Elimova began by outlining an overview of the design of the trial, noting that patients in the trial were randomly assigned in a 1:1:1 fashion for each arm. Furthermore, Elimova clarified by noting how patients in either zanidatamab arm received antidiarrheal prophylaxis, based on a data from a phase 2 study (NCT03929666) that also examined zanidatamab plus chemotherapy in HER2-positive gastroesophageal adenocarcinoma. Elimova mentioned that patients were stratified by region, HER2 status, and ECOG performance status, but not by PD-L1 status. The trial had dual primary end points of progression-free survival (PFS) per blinded independent central review and overall survival (OS).

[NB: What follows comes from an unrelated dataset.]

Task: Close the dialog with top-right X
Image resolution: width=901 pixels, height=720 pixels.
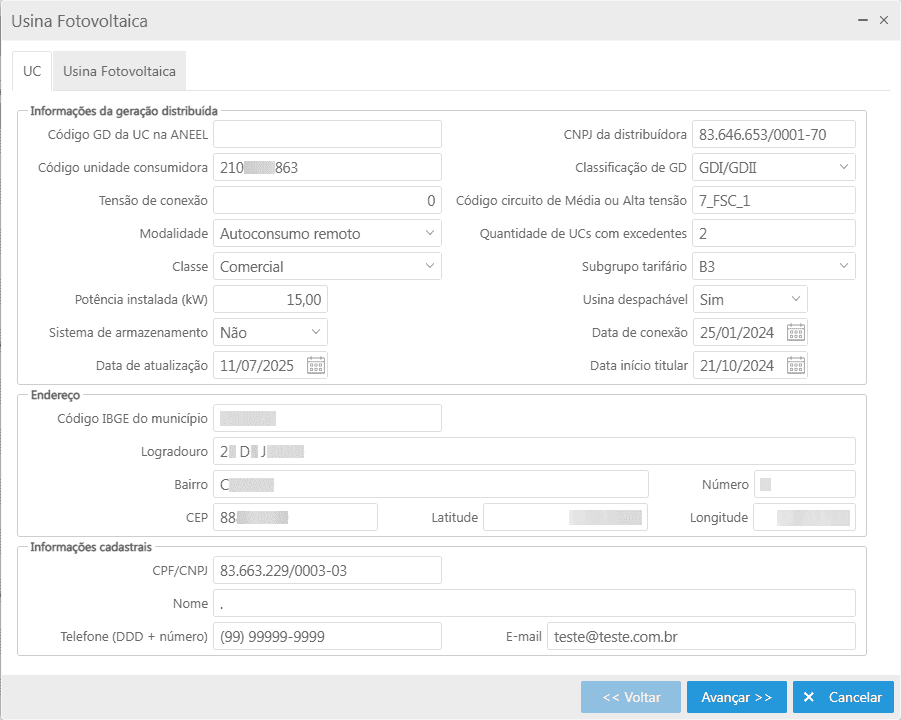Action: coord(884,20)
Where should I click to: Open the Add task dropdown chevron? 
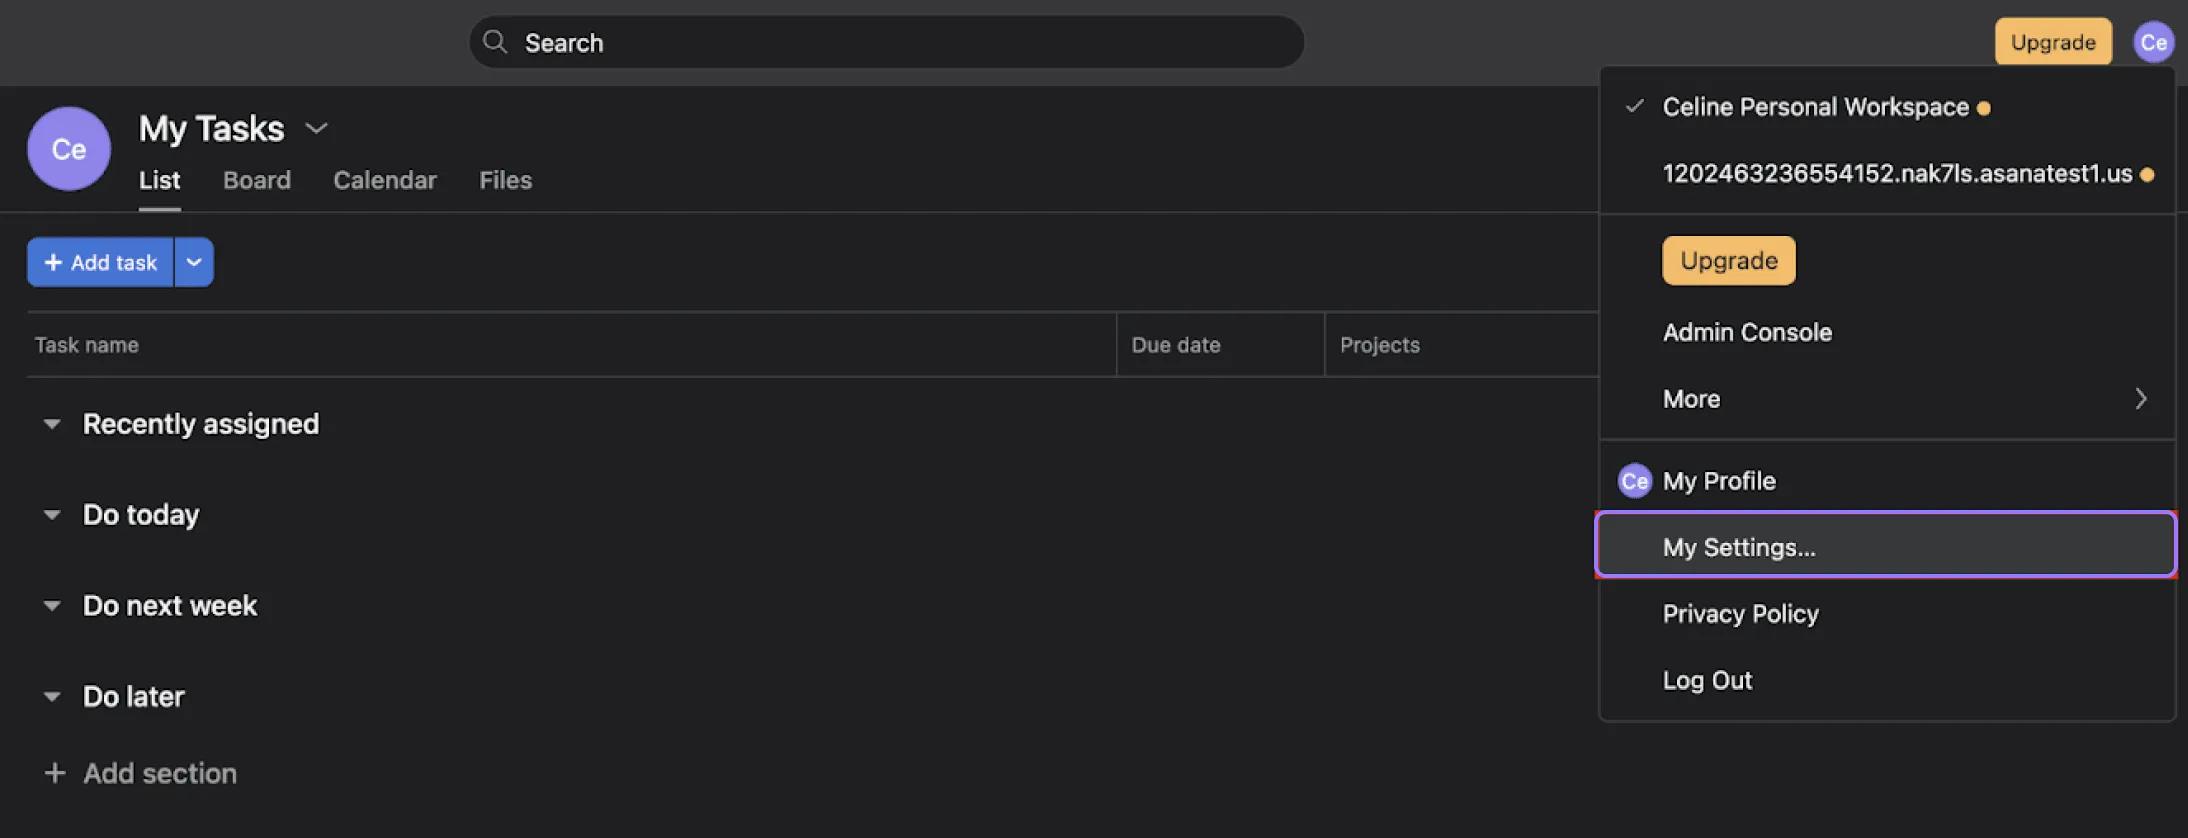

Moving into a discussion on primary end point data, Elimova emphasized that a statisitucally significant improvement in PFS was observed in both zanidatamab arms of the trial. Findings from the trial indicated that patients who received zanidatamab plus tislelizumab and chemotherapy (n = 302) achieved a median PFS of 12.4 months (95% CI, 9.8-18.5) compared with 8.1 months (95% CI, 7.0-8.9) for patients in the trastuzumab plus chemotherapy arm (n = 308; HR, 0.63; 95% CI, 0.51-0.78; P < .0001). Zanidatamab plus tislelizumab and chemotherapy yielded PFS rates of 59.7% (95% CI, 53.6%-65.4%), 43.9% (95% CI, 37.4%-50.1%), and 38.2% (95% CI, 31.4%-45.0%) at 9, 18, and 24 months, respectively, compared with respective rates of 3.7% (95% CI, 37.5%-49.7%), 20.9% (95% CI, 15.3%-27.2%), and 15.6% (95% CI, 10.1%-22.1%) at the same time points in the trastuzumab arm.

Additionally, the median PFS was 12.4 months (95% 9.8-14.5) In the zanidatamab plus chemotherapy arm (n = 304; HR vs trastuzumab arm, 0.65; 95% CI, 0.52-0.81; P < .0001).

Elimova underscored how surpassing 12 months for PFS is a first-time feat in metastatic gastroesophageal adenocarcinoma.

Regarding OS results, zanidatamab-based regimens improved median OS in patients by over 7 months compared with trastuzumab, Elimova noted. The median OS for the zanidatamab plus chemotherapy and tislelizumab arm was 26.4 months (95% CI, 21.5-30.3) vs 19.2 months (95% CI, 16.8-21.8) for the trastuzumab arm (HR, 0.72; 95% CI, 0.57-0.90; P = .0043). Furthermore, the median OS was 24.4 months (95% CI, 20.4-30.0) in the zanidatamab plus chemotherapy arm (HR vs trastuzumab arm, 0.80; 95% CI, 0.64-1.01).

Elimova wrapped up the discussion by mentioning that these findings were generated from the first interim analysis of the study out of three planned, and additional follow-up will provide additional context to these findings.